Le psychanalyste peut même se risquer, en partant de certains indices, à faire quelques suppositions quant aux mobiles d’un tel refoulement. Dans le passage où il veut illustrer l’activité de certains complexes d’idées inconscients en prenant un exemple dans sa propre expérience, Mach révèle une partie de son inhibition qui représente peut-être plus qu’un penchant excessif à la propreté et à la pédanterie1. Cette hypersensibilité à la sueur et cette phobie des mains moites proviennent en dernière analyse, compte tenu de l’expérience clinique acquise par ailleurs, d’une défense contre certaines idées et souvenirs d’ordre sexuel. Les individus de cette sorte ont également l’habitude de se dérober au contact intellectuel des choses sexuelles.

Or les premières communications de Breuer et Freud étaient pratiquement « asexuelles ». C’est seulement l’expérience ultérieure qui a amené Freud à compléter la théorie des névroses par la théorie sexuelle. Il semble que ces recherches du Professeur Freud (qui enseignait à la même université) n’étaient pas entièrement inconnues de Mach, mais elles lui inspiraient une aversion si totale qu’il les a rejetées et oubliées. Cependant le déplaisir lié à la théorie sexuelle a également entraîné dans le refoulement le souvenir des Études sur l'hystérie, ouvrage qui, lui, était encore « inoffensif ». C’est pour cette raison qu’il n’est plus cité dans Kultur und Mechanik alors qu’une mention en est encore faite dans les Prinzipien en guise d’analogie lointaine ; c’est ainsi que Mach se trouve dans la nécessité de redécouvrir (cryptamnésiquement) l’idée des efforts méthodiques de remémoration qui lui a été inspirée par Breuer et Freud.

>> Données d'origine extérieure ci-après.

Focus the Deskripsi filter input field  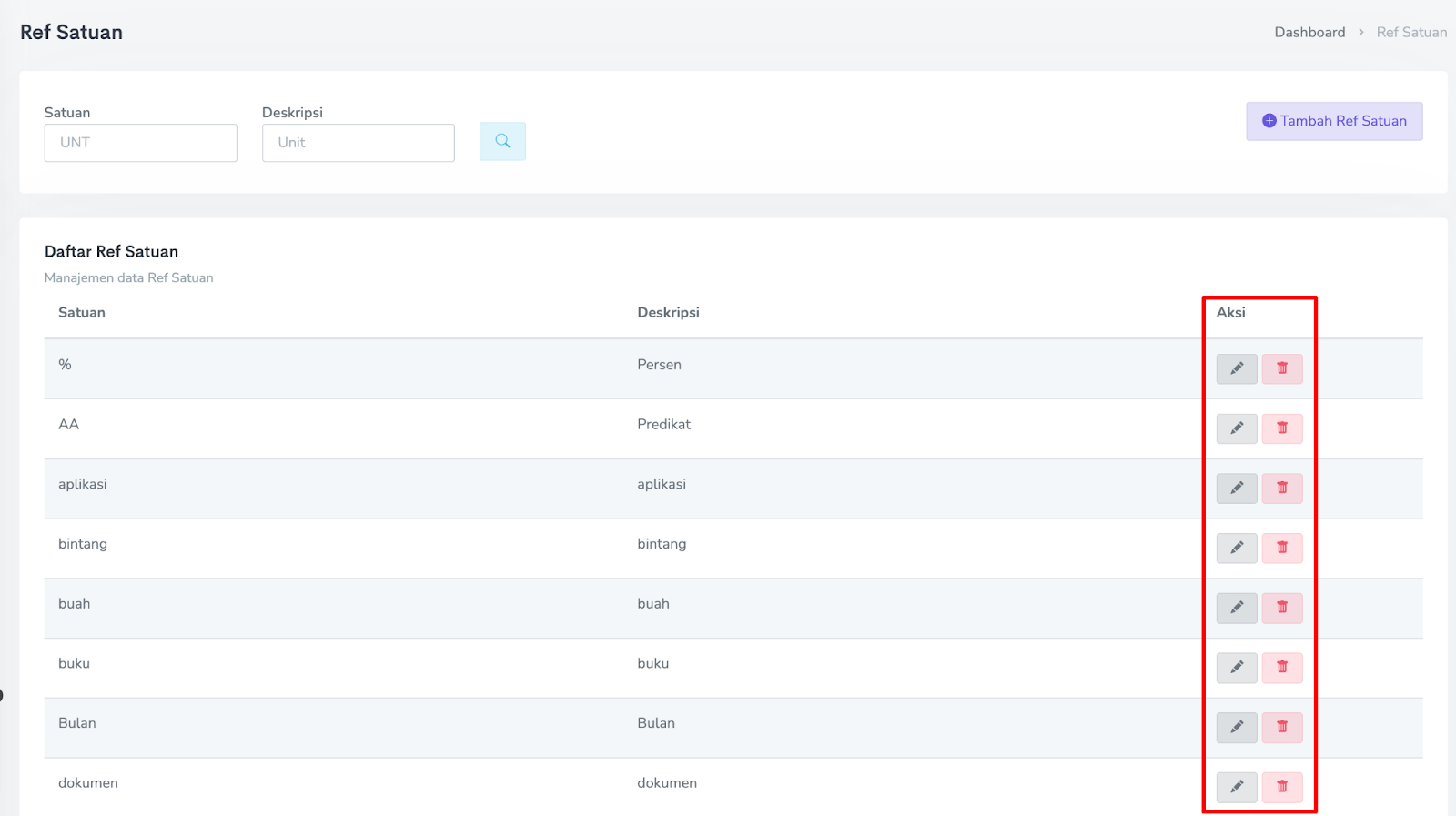click(359, 143)
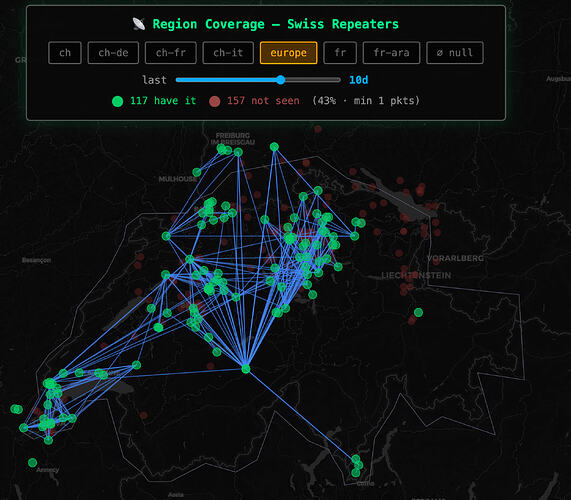Click the green node near Mulhouse label
Screen dimensions: 571x500
[197, 172]
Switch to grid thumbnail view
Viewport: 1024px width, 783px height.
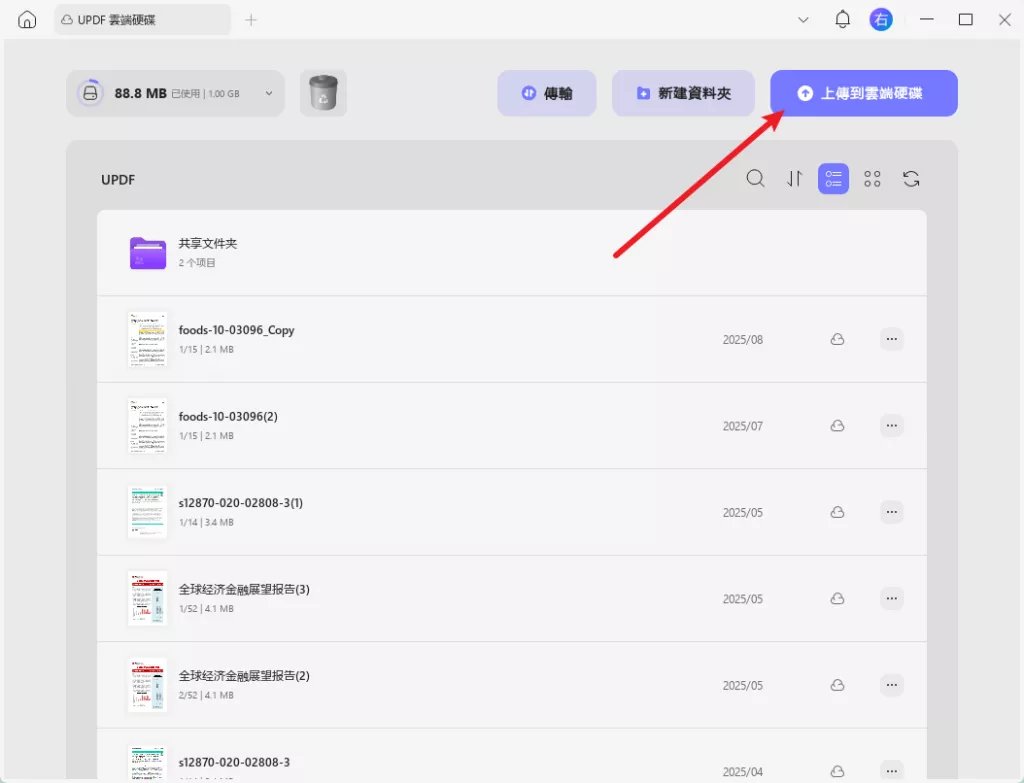coord(872,178)
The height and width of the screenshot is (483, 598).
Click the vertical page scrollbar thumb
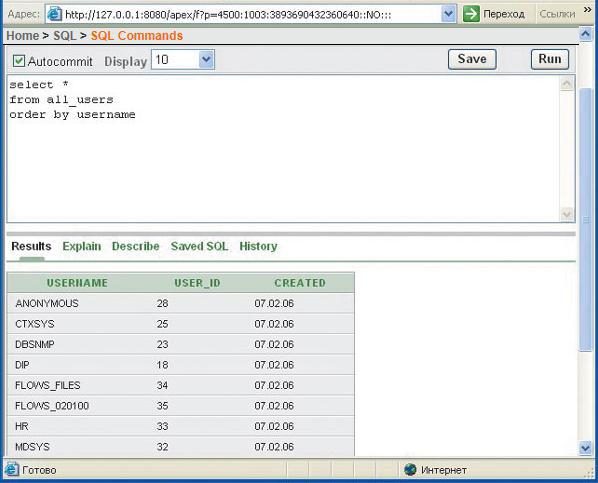tap(585, 219)
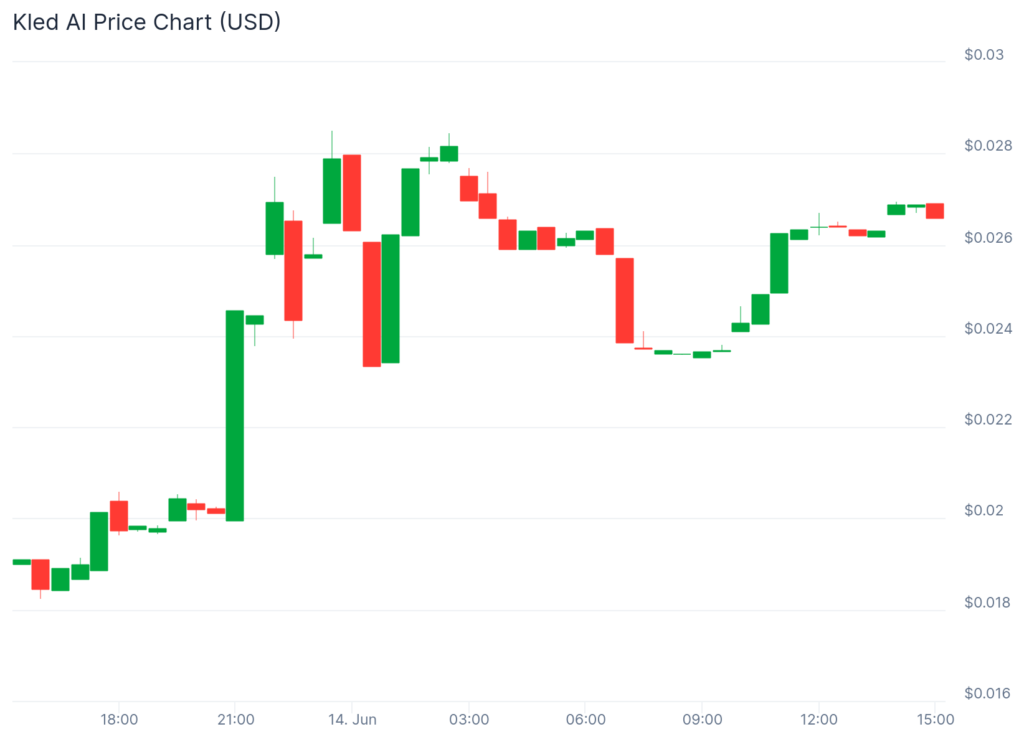Image resolution: width=1024 pixels, height=747 pixels.
Task: Click the $0.02 price axis label
Action: point(984,511)
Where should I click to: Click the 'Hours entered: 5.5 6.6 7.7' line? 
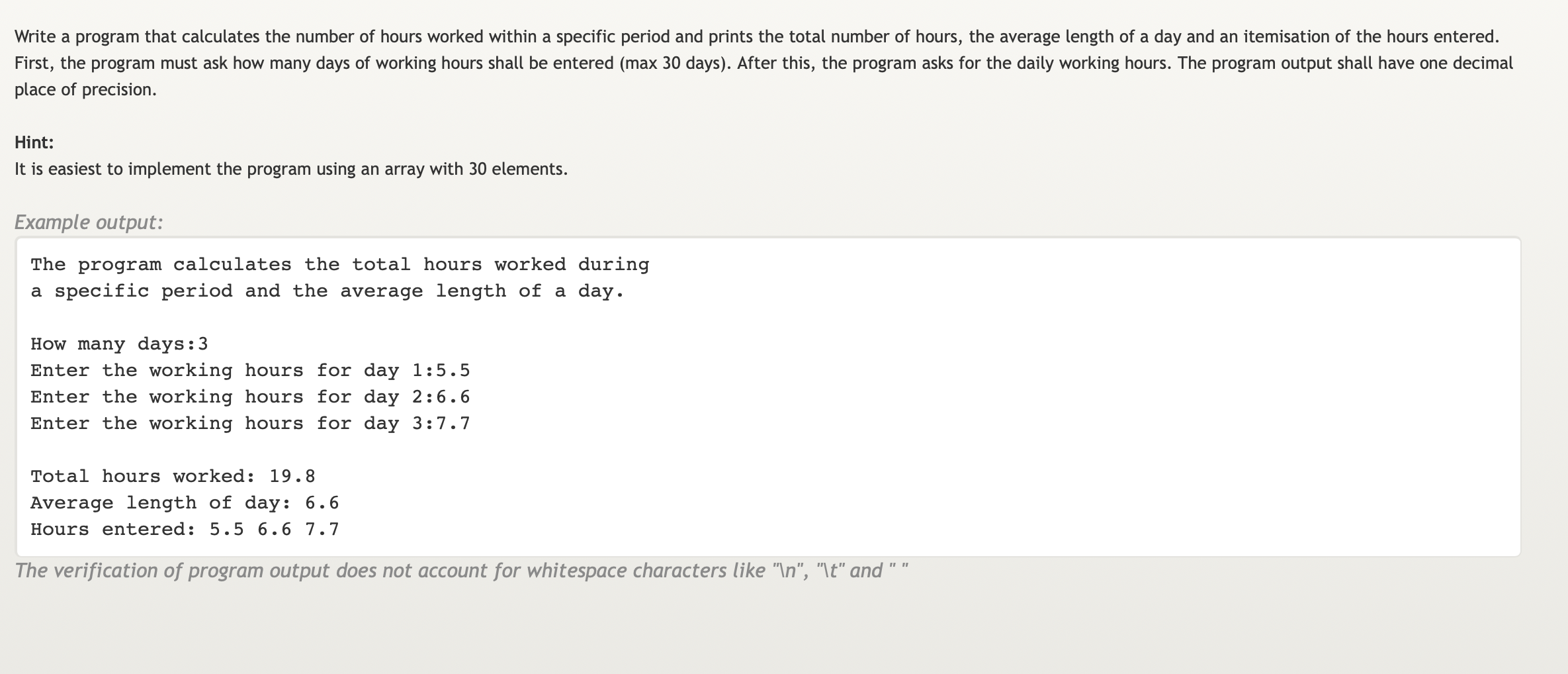185,530
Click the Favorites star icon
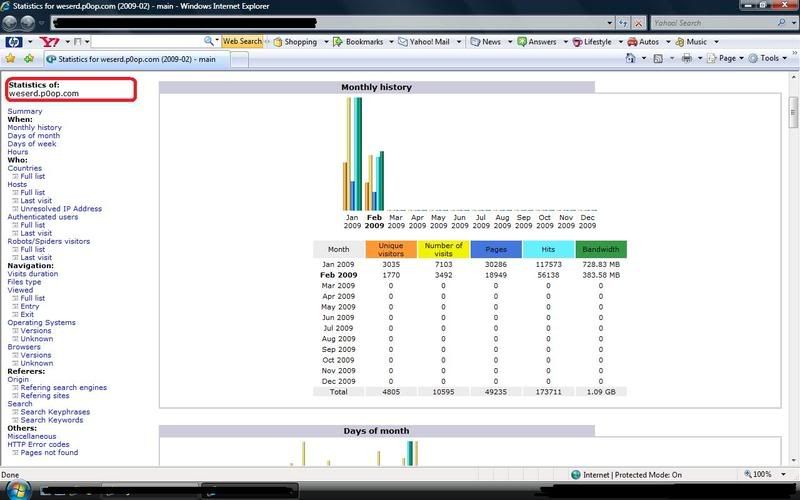 pyautogui.click(x=11, y=59)
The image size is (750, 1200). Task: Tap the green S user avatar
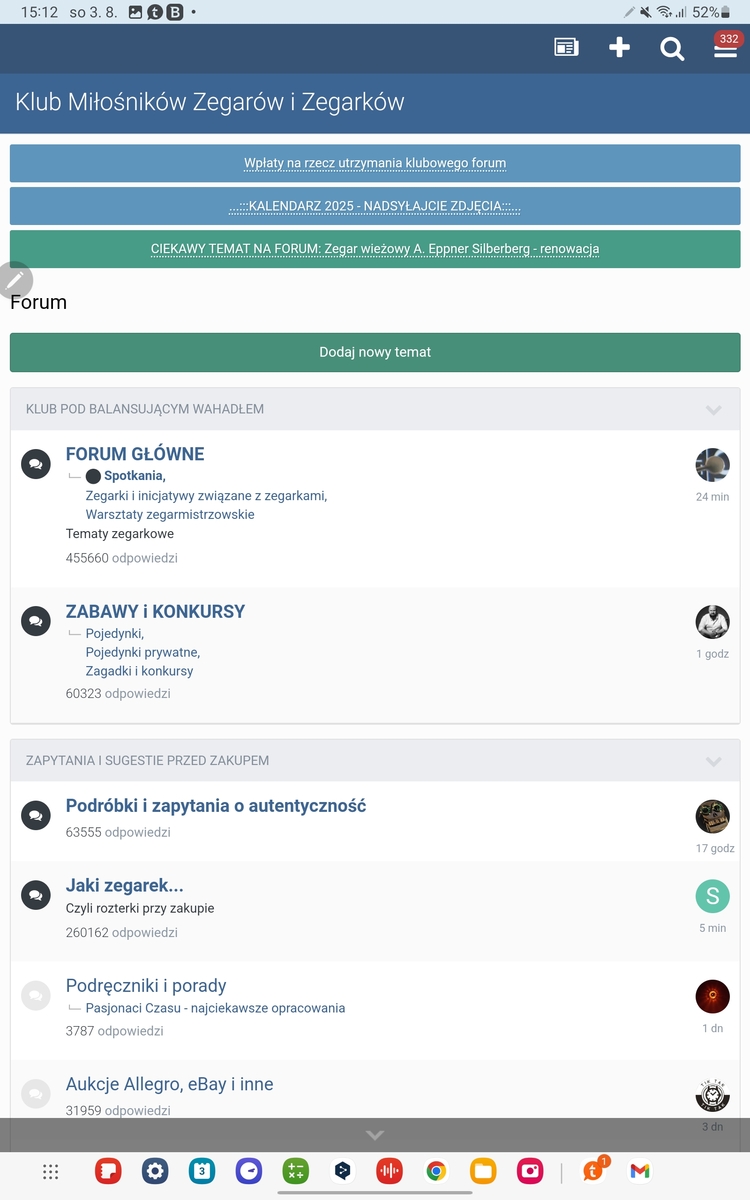(712, 896)
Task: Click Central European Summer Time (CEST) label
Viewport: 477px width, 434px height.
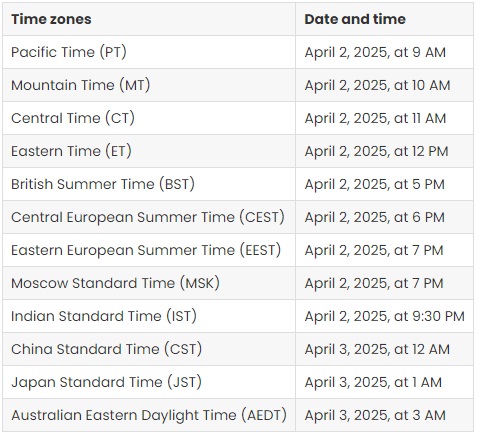Action: 148,217
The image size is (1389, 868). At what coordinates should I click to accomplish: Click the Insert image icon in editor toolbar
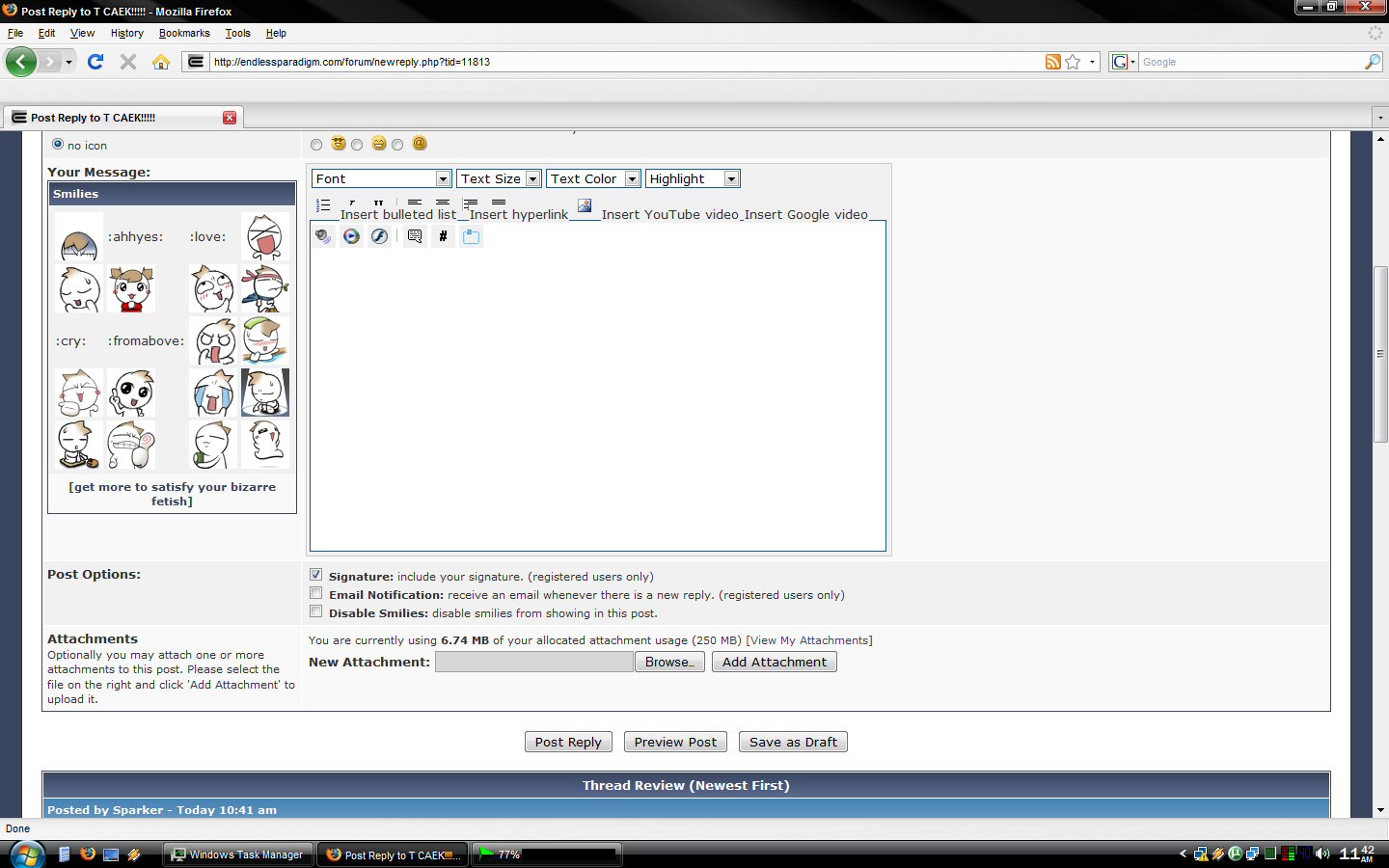click(x=585, y=205)
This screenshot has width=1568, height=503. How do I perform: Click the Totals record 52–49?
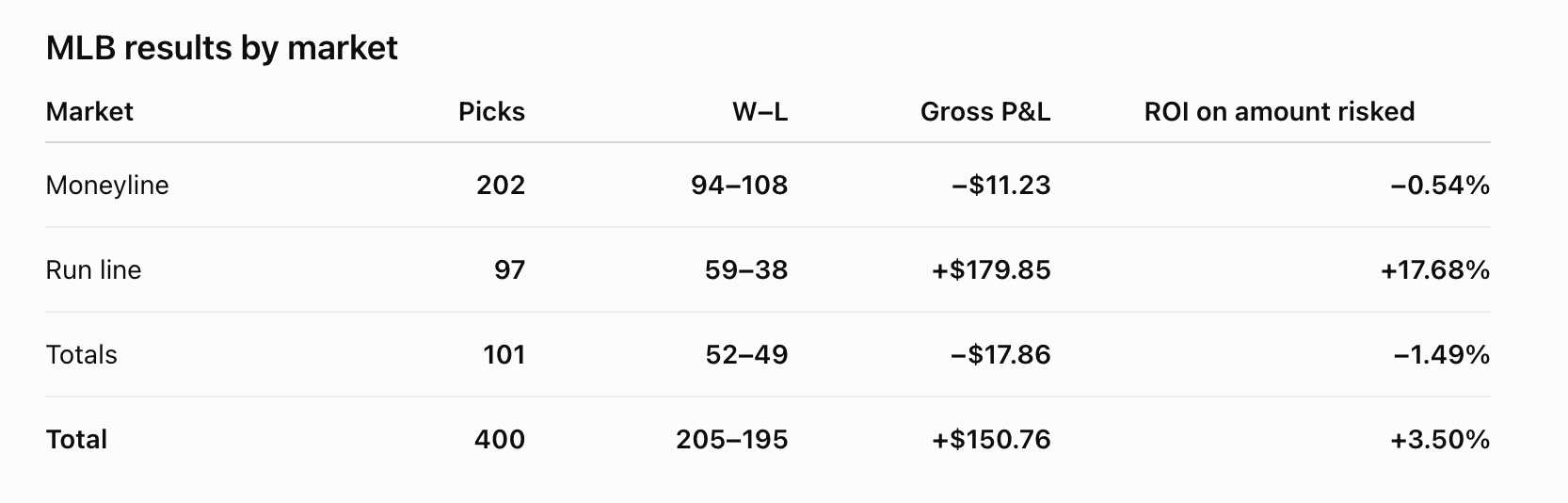click(x=746, y=355)
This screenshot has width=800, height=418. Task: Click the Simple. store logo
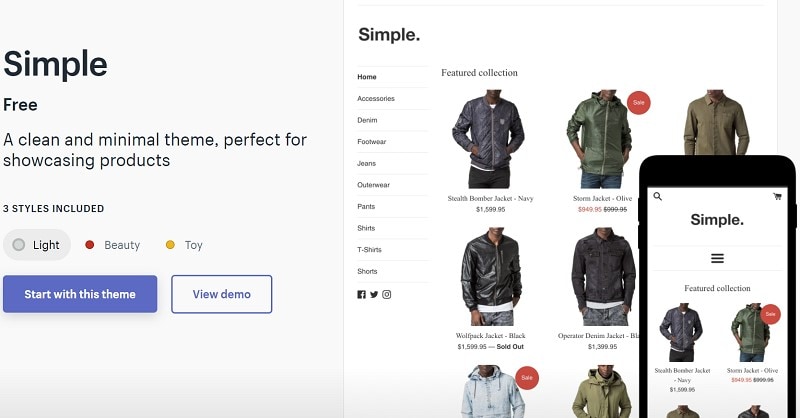click(389, 35)
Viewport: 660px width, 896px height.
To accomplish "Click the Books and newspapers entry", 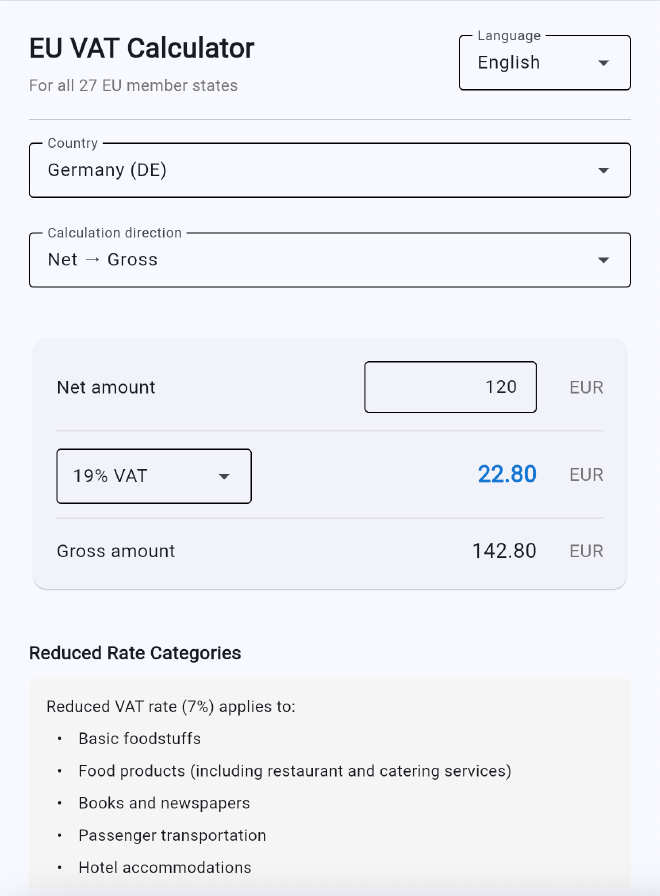I will pos(164,803).
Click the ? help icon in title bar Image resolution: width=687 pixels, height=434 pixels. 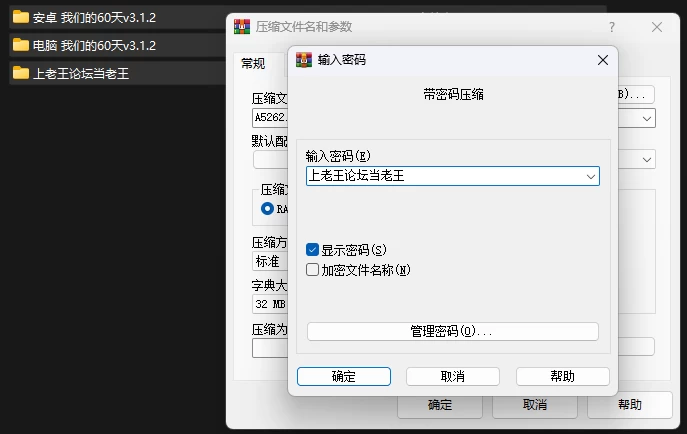[612, 27]
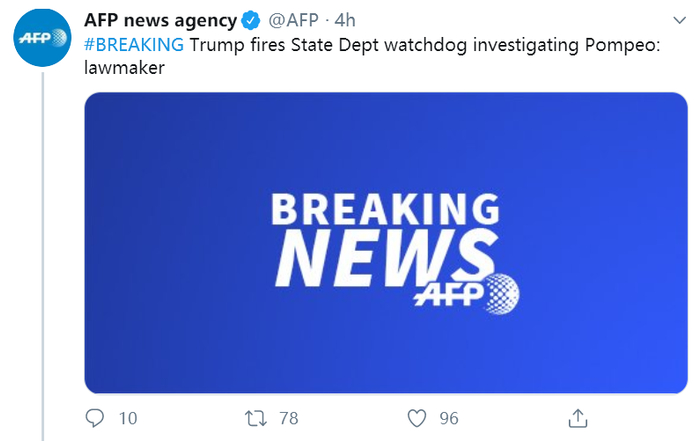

Nous comprenons aussi à présent pourquoi Mach conçoit la psychogenèse du sens mécanique comme un simple développement progressif de l’intelligence, et pourquoi il se contente, lorsqu’il en vient à parler de pulsions, de l’hypothèse d’une « pulsion d’activité » qui, favorisée par d’heureux hasards, aboutit à des découvertes, alors qu’un abord psychanalytique du problème, dont il a été détourné par des mobiles inconscients, lui aurait permis de décomposer même cette pulsion d’activité et d’apporter la preuve des éléments sexuels qu’elle contient.